Review: JACK RYAN: SHADOW RECRUIT

By Savannah Wood

Grade: B

Jack Ryan: Shadow Recruit revives the 90’s film series based on the novels of Tom Clancy, over ten years after the franchise’s last installment. The film falls more in vein with recent reboots than a normal piece in a series, voyaging back to Ryan’s origins and tinkering around with his canonical origin. The Jack Ryan series’ Cold War backdrop gives way to a more modern, although not too entirely dissimilar setting, and what the film lacks in the subtlety and nuance of Cold War espionage, it makes up for in sheer entertainment value.

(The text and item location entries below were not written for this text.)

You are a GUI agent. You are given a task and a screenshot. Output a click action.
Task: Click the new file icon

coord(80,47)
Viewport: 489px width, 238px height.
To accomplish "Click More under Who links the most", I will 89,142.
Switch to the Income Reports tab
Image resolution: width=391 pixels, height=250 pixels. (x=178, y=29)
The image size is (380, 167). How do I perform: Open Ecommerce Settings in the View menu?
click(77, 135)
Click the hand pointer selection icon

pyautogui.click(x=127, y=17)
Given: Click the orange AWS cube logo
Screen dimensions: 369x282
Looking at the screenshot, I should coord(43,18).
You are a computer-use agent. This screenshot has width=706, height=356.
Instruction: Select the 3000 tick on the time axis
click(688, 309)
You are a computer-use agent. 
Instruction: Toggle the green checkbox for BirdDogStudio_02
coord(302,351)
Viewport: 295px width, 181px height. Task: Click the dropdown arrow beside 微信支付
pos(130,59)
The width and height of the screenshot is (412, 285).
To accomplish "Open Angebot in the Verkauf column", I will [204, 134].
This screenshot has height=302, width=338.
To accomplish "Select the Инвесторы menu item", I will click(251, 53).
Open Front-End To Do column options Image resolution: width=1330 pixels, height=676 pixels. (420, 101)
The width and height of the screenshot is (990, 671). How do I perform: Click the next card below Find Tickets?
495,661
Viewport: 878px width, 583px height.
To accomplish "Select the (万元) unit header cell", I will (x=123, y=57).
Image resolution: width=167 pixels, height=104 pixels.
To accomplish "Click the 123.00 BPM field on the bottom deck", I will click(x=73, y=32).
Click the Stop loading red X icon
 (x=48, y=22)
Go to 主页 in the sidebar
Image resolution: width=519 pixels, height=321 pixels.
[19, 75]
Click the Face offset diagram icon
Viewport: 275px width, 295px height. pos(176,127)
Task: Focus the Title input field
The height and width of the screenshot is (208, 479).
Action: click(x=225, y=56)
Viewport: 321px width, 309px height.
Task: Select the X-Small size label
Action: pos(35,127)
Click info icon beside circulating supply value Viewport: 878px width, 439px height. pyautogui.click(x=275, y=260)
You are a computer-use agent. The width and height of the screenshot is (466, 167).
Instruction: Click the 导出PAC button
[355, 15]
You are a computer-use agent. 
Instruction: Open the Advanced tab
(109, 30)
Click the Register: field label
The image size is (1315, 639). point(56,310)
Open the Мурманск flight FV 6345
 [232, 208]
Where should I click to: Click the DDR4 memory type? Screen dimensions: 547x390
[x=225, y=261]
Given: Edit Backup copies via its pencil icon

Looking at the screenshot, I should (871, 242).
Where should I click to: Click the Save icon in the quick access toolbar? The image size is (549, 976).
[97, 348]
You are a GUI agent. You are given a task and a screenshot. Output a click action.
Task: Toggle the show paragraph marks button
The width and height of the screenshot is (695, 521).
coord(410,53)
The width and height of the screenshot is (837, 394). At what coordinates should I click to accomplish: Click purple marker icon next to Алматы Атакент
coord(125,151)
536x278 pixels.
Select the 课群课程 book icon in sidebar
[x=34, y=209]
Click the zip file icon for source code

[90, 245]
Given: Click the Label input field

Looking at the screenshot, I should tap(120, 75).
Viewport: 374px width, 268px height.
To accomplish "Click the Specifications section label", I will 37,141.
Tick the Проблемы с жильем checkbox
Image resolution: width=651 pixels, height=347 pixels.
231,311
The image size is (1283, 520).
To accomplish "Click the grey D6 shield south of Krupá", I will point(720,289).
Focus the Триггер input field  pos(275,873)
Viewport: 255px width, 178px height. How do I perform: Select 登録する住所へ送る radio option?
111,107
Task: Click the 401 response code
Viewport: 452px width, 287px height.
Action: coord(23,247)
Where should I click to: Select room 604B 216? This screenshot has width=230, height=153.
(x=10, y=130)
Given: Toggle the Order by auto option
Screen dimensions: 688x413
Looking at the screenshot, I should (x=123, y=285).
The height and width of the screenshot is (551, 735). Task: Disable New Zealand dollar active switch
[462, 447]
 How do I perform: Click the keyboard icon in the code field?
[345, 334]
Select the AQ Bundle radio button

The beginning of the film leads us through a decade in Jack Ryan’s (Chris Pine) life–we first encounter him as a grad student at the London School of Economics, but in the wake of 9/11 he puts his academic career on hold to serve. A helicopter crash and a broken back throw him out of the line of duty, however, and after a struggle to regain his footing, literally and figuratively, he’s approached by to Thomas Harper (Kevin Coster) with an offer to re-enter the fold as a Wall Street number cruncher, covertly working as an analyst for the CIA. Since a 2-hour film about Chris Pine sitting behind a computer reading numbers might be a tad boring, you can expect Ryan’s luck takes a turn for the [action-packed]–which it most certainly does. Contrary to what Americans are accustomed to in this day and age, Wall Street is the victim for once, of some super-secret ploy by its Russian bank partners with terroristic undertones. Ryan finds out too much, and gets thrown out of his desk chair and back into the line of fire.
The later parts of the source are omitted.